Dopo,invece si capisce: un gruppo di giovanissimi neofascisti,bardati con drappi neri,brandendo manganelli e asce,corre velocissimo e travolge chi ha sul cammino: volano ceffoni,ma niente di più,qualche cazzotto, qualche spintone con il servizio d'ordine. A loro è bastato rompere l'atmosfera, gridando (non ci credereste):"Odino,Odinooo!!!", in preda a un trip Marvel Comics,Fantastici Quattro,Thor e compagnia bella.
Ma lo spavento si è ugualmente avuto,soprattutto perchè poi bastava che dieci,quindici si spostassero insieme che cresceva la paranoia della squadraccia,nonostante tutti urlassero:"State calmi,non correte!"
[...]
Ma quella sera,comunque si è ascoltata ottima musica,anche quando,abbandonate le incursioni dei nipoti di Odino,si sono potuti finalmente sentire i Planxty,il gruppo di punta del folk irlandese.
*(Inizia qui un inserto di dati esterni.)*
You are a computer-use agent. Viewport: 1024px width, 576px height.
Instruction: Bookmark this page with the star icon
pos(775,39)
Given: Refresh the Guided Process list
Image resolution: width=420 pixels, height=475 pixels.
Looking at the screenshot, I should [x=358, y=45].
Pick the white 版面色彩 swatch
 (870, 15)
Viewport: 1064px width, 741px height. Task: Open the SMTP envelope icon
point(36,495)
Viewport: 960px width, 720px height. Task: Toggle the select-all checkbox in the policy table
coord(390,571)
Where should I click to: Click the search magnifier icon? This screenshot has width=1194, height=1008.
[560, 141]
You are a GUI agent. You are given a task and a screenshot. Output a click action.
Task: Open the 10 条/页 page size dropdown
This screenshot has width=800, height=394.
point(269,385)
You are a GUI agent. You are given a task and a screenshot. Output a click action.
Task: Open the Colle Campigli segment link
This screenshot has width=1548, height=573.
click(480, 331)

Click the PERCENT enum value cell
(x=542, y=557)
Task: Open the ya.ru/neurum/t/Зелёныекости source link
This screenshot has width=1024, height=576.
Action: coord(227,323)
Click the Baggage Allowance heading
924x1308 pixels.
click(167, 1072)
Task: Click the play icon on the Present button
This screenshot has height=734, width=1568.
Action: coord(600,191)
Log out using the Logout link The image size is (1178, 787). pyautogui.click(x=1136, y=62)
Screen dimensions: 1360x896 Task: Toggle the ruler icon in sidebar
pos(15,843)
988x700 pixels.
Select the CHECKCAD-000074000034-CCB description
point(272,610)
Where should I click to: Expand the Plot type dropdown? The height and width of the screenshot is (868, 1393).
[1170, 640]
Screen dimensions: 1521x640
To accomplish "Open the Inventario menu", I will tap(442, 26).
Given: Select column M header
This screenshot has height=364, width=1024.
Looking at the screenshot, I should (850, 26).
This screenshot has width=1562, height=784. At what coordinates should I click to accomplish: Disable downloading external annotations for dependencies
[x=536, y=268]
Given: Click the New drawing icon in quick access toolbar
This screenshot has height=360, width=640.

E la musica irlandese è stata,per tutta l'estate,la vera novità per il pubblico giovanile,anche se i mitici Chieftains (già autori della colonna sonora di Barry Lindon) erano approdati lo scorso anno a mietere allori,e anche se a farla da padrone nelle arene e negli stadi è stato, ancora una volta, il reggae giamaicano di Peter Tosh e di Bob Marley. Ma nella ritmicità del folk irlandese si sanno trovare intensità più impegnate,e forse più poetiche, che non nel dondolio ipnotizzante del reggae. Bastava confrontare i giovani di Villa Torlonia con quelli di Castel Sant'Angelo per capire al volo che tutti i reduci stavano da una parte e i novissimi dall'altra,che a sentire Stivell erano facce ormai sconsacrate che partecipavano compite e serie,mentre per Peter Tosh sbraitavano i baleromani,s'indemoniavano i punkettari,si adrenalinizzavano i movimentisti del ballo e del ritmo. Tutti appartenenti alla stessa razza,ma con passioni e,soprattutto, con background ben definiti e divisi. Per cui,restando alla musica celtica,niente sciocca di più della strumentalizzazione che i giovani di destra ne stanno facendo in nome dei logori schemi del superuomo e della virilità e del bardo e,appunto,dell'"Odino Odino!!!", arrivando a coinvolgere, nella sfida alla corruzione del presente,nella guerra all'evoluzione e alla presunta decadenza dei valori (gli uomini non sono più uomini,la musica non è più musica,l'onore non è più onore) lo stesso J.R.R.Tolkien e la sua cosmogonia di elfi,fate,cavalieri,orchetti,come sta succedendo,fra croci celtiche e rune e fasci littori,nei campi Hobbit della "destra alternativa al sistema".
Basterebbe, per annientare ogni equivoco,la voce del poeta irlandese Desmond O'Grady,ascoltato a Piazza di Siena,che sul palco sbraitava:"Povero O'Grady,povera Irlanda dove non hanno il cazzo per fare la rivoluzione. Sono l'Irlanda,e più vecchio sono della Sibilla; sono l'irlanda, e più solo sono della Sibilla". Versi che hanno strappato l'applauso, non solo per la simpatia al vecchio O'Grady,un po' Copi, un po' burattino del teatro dei pupi, ma soprattutto perchè si dà solidarietà alla rivolta di un popolo per la sua identità nazionale; e, infatti, il canto del bardo è sempre il grido rivoluzionario dell'oppresso o il lamento, struggentemente assorto, dell'emarginato. Altro che Odino!